А потом, уже работая в своей первой газете я вдруг из окна увидел странную картину. Перед маленьким продуктовым магазинчиком на Пушкинской змеилась огромная очередь. Еще более удивительным было то, что в этой очереди стояли мои сотрудники. Мало того, оказалось что в этой очереди есть место и для меня. Стояли за маслом. Давали полкило в руки. Еще была консервированная морская капуста, но ее почему-то уже никто не брал. Сейчас это сложно представить, но так было. Не знаю, сможет ли пережить нынешний избалованный супермаркетами народ наступление реального товарного дефицита, когда пустота прилавков заполняется одним продуктом, морской капустой или солью, к примеру.

Люди редко пишут дневники, еще реже пишут летописи. Поэтому память обычного человека больше похожа на вспышки стробоскопа, которые вдруг высвечивают какую-то картинку, а потом следующую – через несколько лет. Следующая вспышка касалась странной паники в коридорах редакции. Народ суетился, не зная что делать с 50-ти и 100 рублевыми купюрами. Оказалось, что за одну ночь они стали бумагой. Точнее, можно было обменять тысячу рублей, а все что свыше – превращалось в бумагу. Тысячи у меня не было, не было и сотки одной купюрой, так что это прошло как-то мимо. Родители «попали» еще раньше, со сберкнижкой и облигациями займа. Интересная деталь. Автор этой самой конфискационной денежной реформы 1991 года – Валентин Сергеевич Павлов. Пухлячок «со скошенными от вечного вранья глазами». Интересная деталь, накануне реформы министра финансов Павлова назначили премьер-министром и уже в качестве оного он проводил эту реформу. Ничего не напоминает? Обоснования для реформы были странными. Говорилось о том, что появилось много фальшивых банкнот такого номинала, а также, что таким образом государство решило обескровить «цеховиков». На самом деле «обескровили» прежде всего стариков, не доверявших сберкнижкам и хранивших смешные суммы «на лекарства» и «на смерть». Как бы то ни было, но в результате этой аферы государство с 23 по 25 января (три дня было дано на обмен) вывело из оборота 14 миллиардов рублей.

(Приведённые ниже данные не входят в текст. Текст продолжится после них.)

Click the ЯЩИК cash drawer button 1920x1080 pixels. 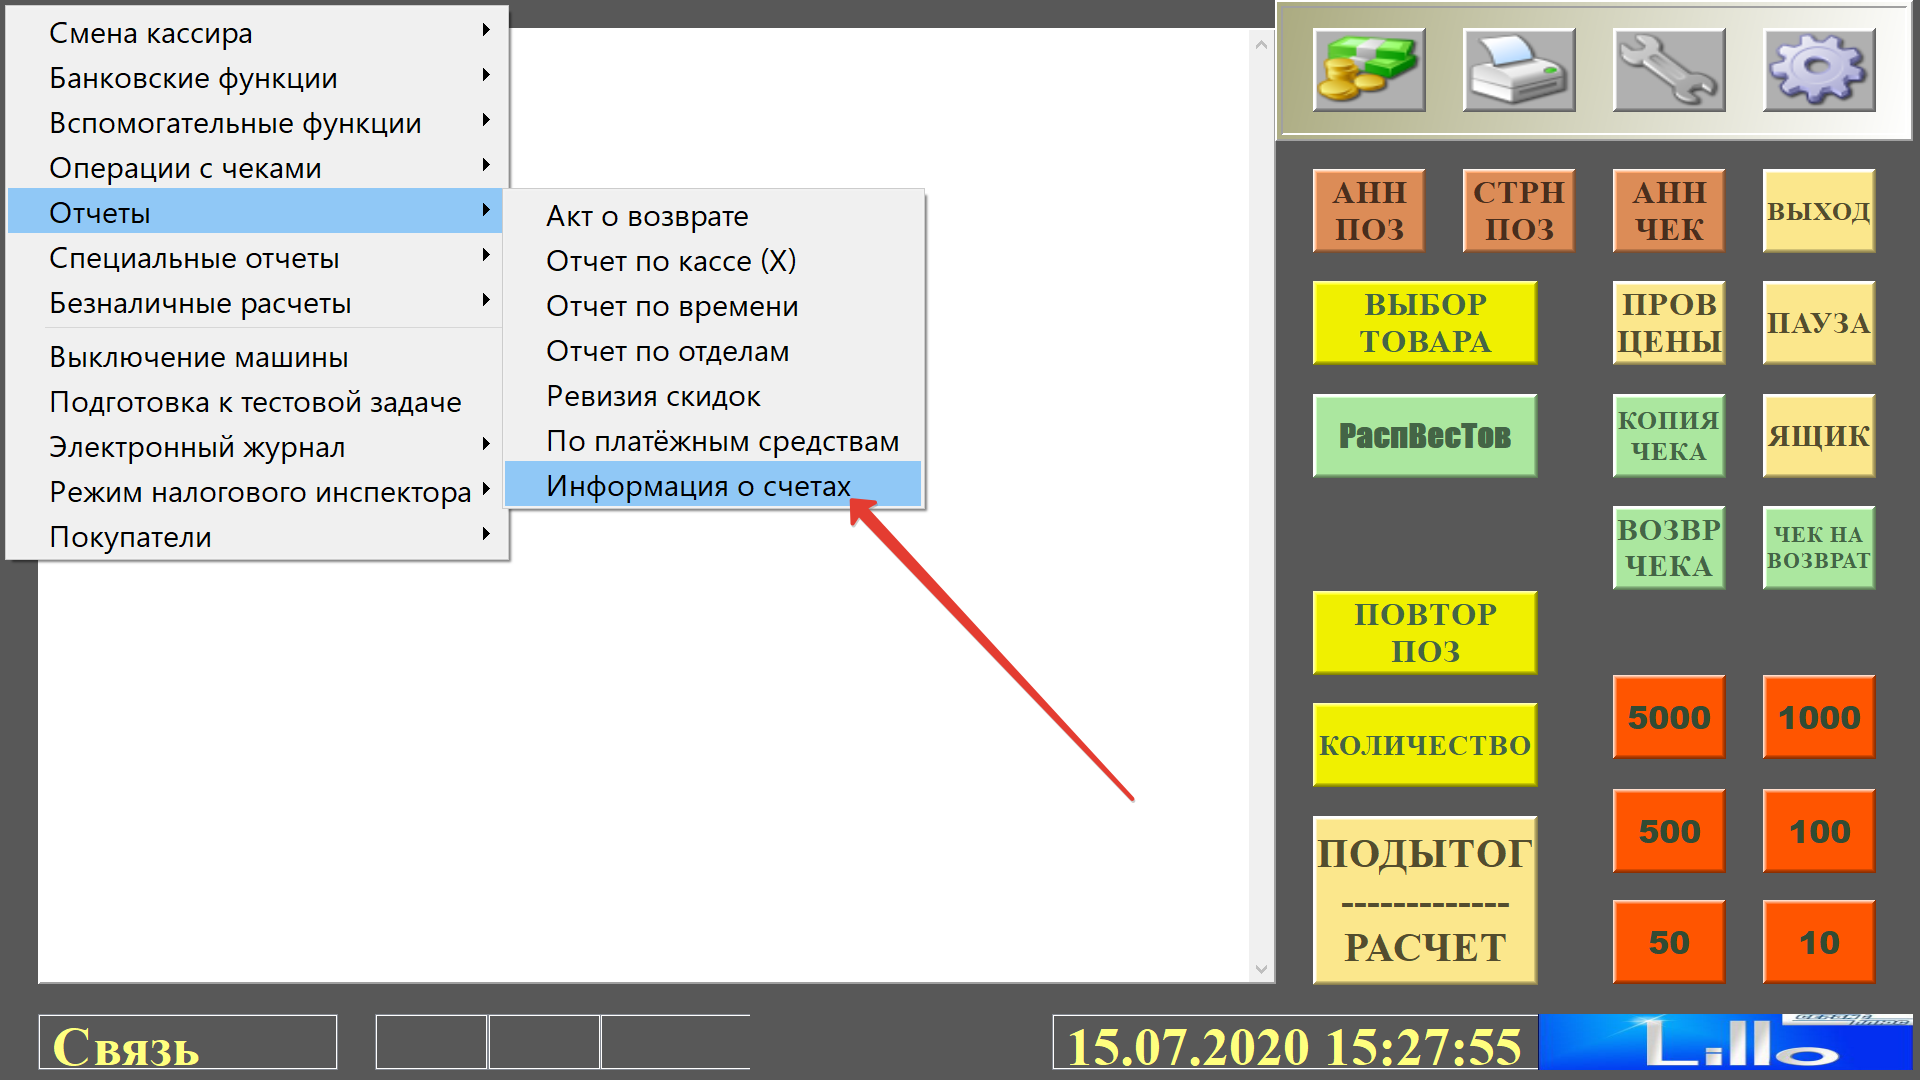[1818, 436]
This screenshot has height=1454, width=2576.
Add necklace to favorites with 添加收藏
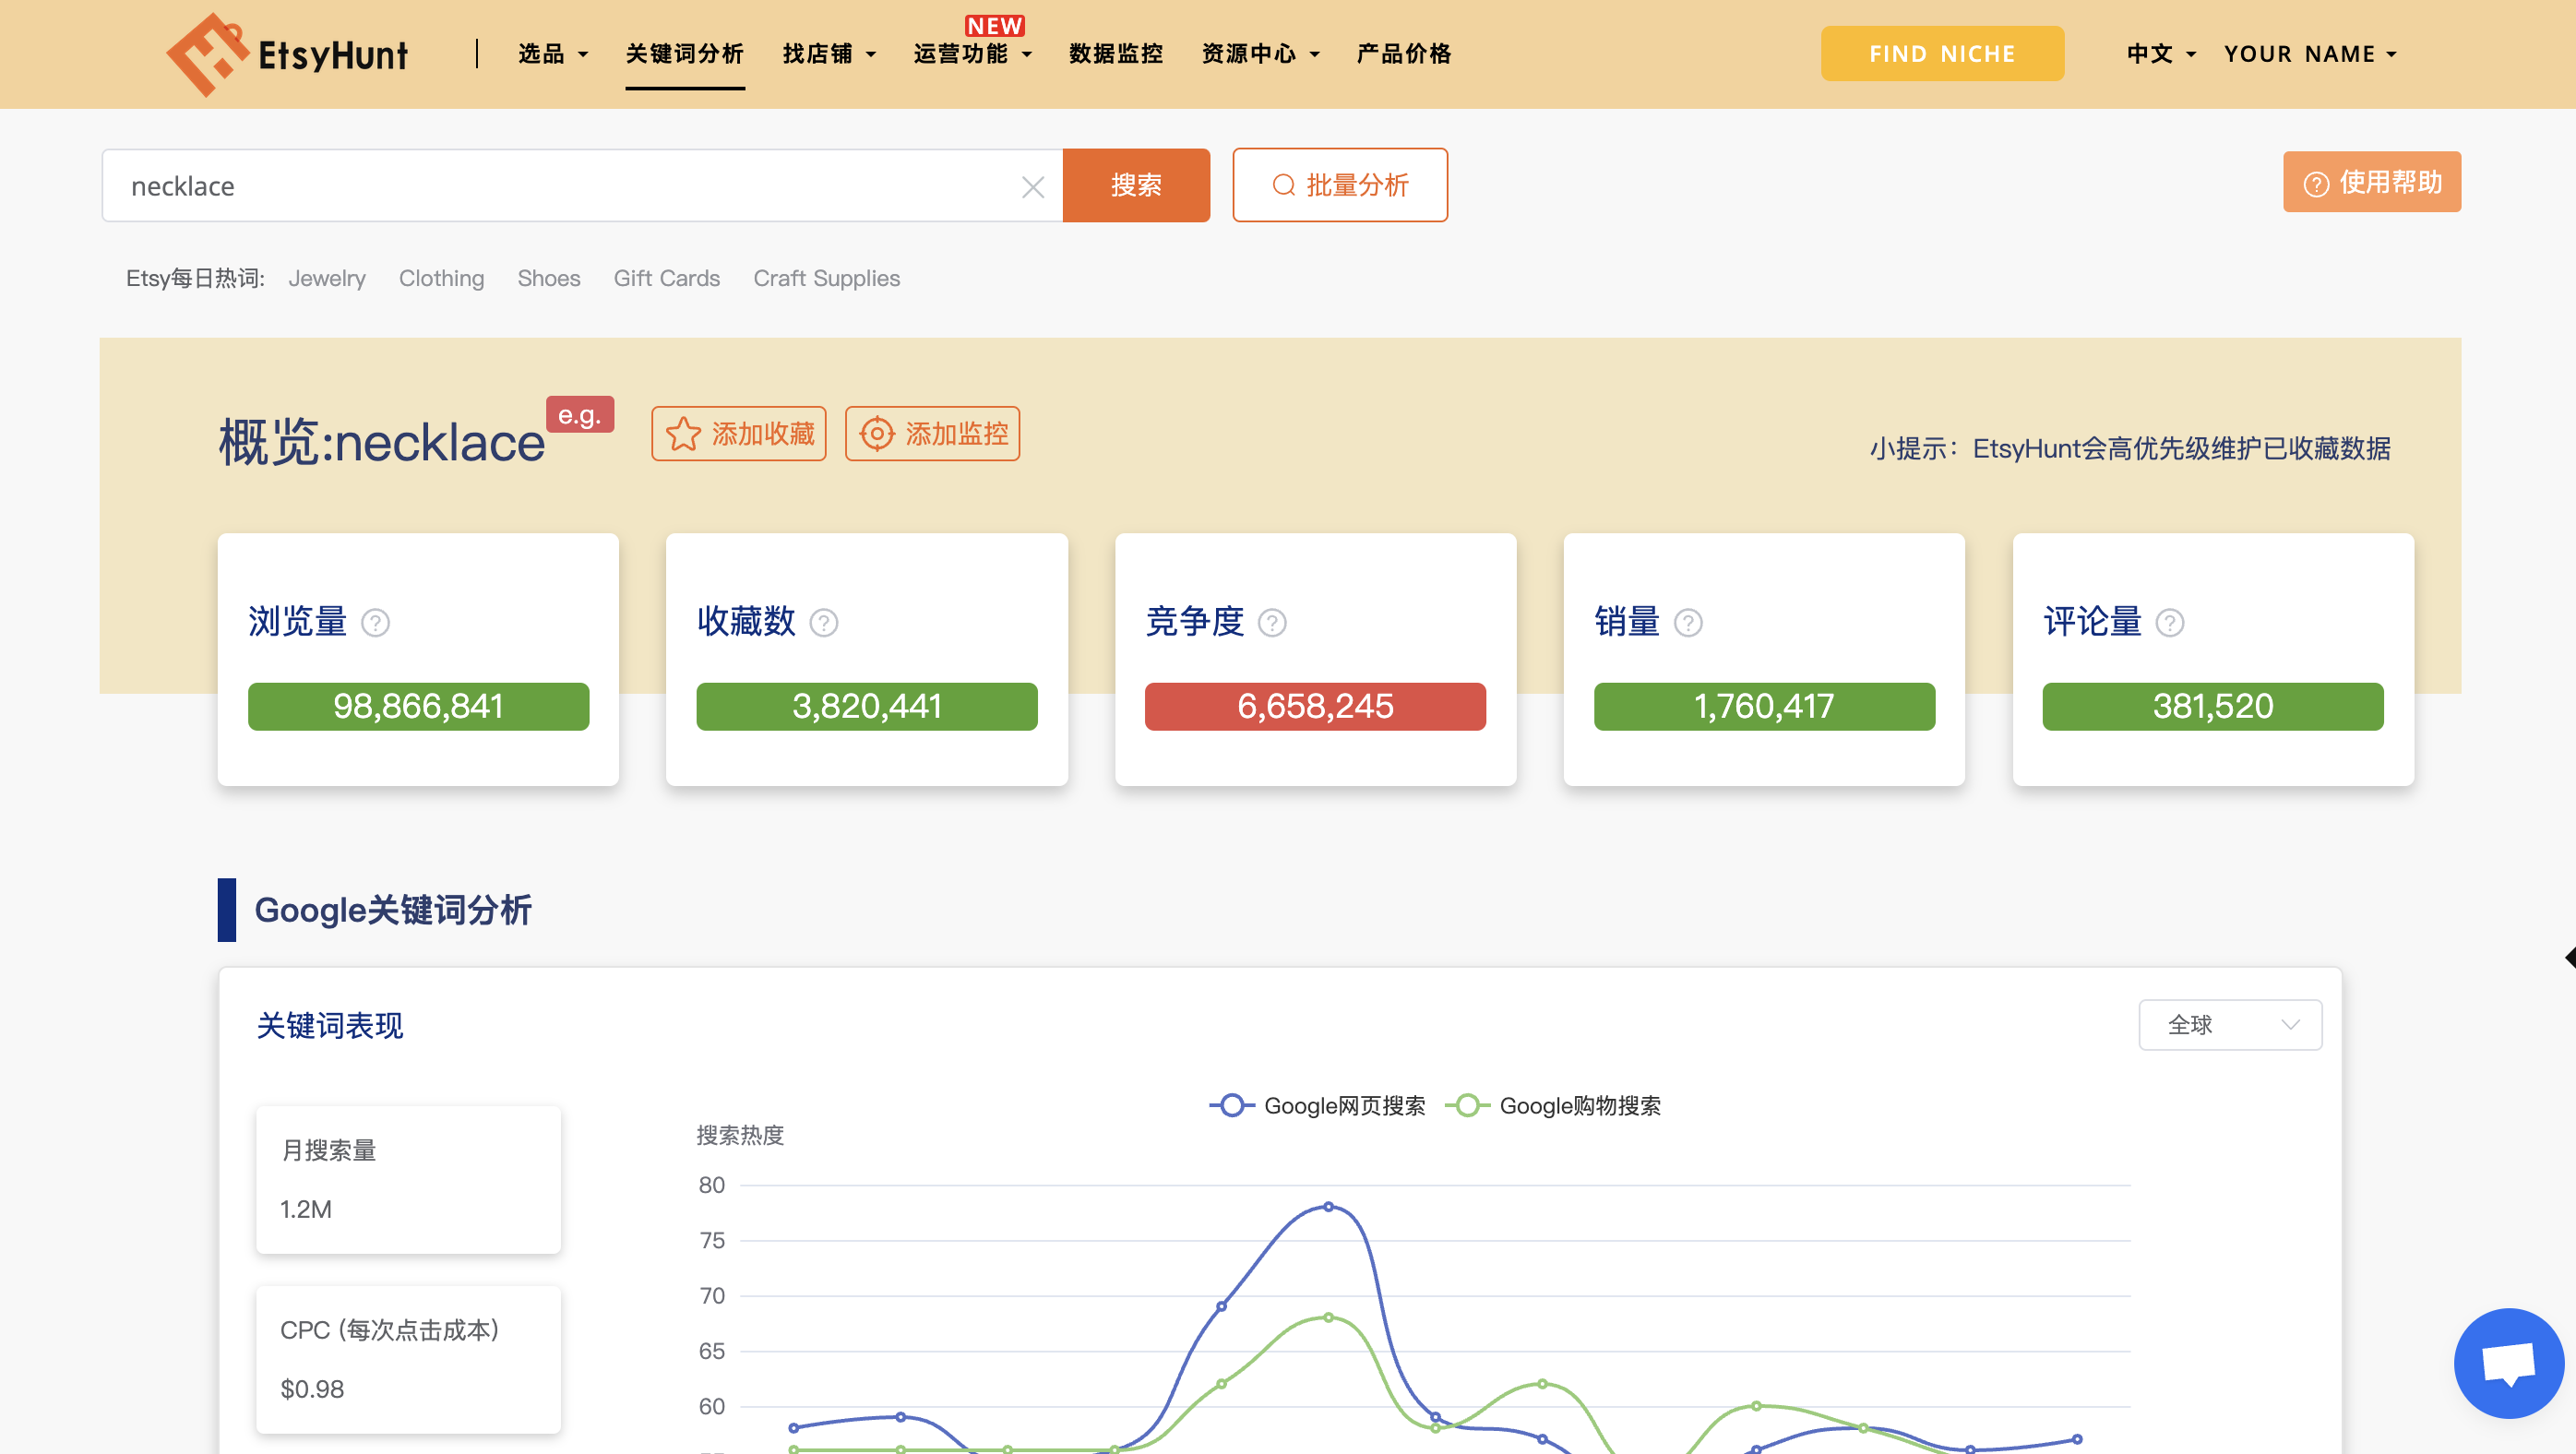739,434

Что, впрочем, не помогло. Агония продолжилась. Товарный дефицит решили заменить дефицитом денежной массы и 2 апреля 1991 года были директивно установлены новые цены практически на все. Цены стали выше в среднем в три раза. А потом, в августе случился путч, а потом мы стали независимыми, начав переживать уже не общесоюзный, а свой частный апокалипсис.
Следующая вспышка стробоскопа – я получаю зарплату. Это три блока денег, перевязанных бечевкой. Не помню цифр, но это были миллионы странной денежной единицы под названием «купонокарбованцы». И мы вместе с коллегами идем в гастроном, чтобы купить хоть что-то, потому что завтра эти миллионы станут еще дешевле. Идем, и кто-то весело вспоминает, что подобную же ситуацию описывал Ремарк, кажется в «Трех товарищах». Сразу хочется кальвадоса, но его, естественно нет. Северный пушной зверек резвится на наших улицах. Первыми вымирают старики. Дети перестают рождаться. Силовики, обнаружив, что их зарплата равна 10 долларов, становятся коррупционерами или «оборотнями». Ах да, кстати, в это же время вижу первые доллары. Чуть позже начинаю их зарабатывать. До гривны еще далеко. Ее появление в сентябре 1996 года сначала вызвало недоверие, но со временем гривна стала символом относительной стабильности. Но потом пришло «покращення» и сейчас гривна, похоже, умирает.

Уже слышна игривая поступь северного зверька. Уже очевидно, что государство захочет весьма «конкретно» залезть в карман каждому из нас. Хорошо бы конечно, просто взять и конфисковать у всех доллары и евро, но пока боязно. Значит, их будут выдавливать у граждан, всячески их «разводить» и «кидать». Безмерно разросшимся паразитическим госструктурам просто уже не хватает средств на новые иномарки и недвижимость за рубежом. Если на дереве поселилась омела, дерево может жить еще несколько лет. До тех пор пока омела не разрастется, не выпьет все соки, не состарит ветви. И тогда ветви станут обламываться под собственным весом, останется один ствол, но рухнет и он. Погибнет дерево, погибнет и омела. Но подобная «справедливость» почему-то не утешает.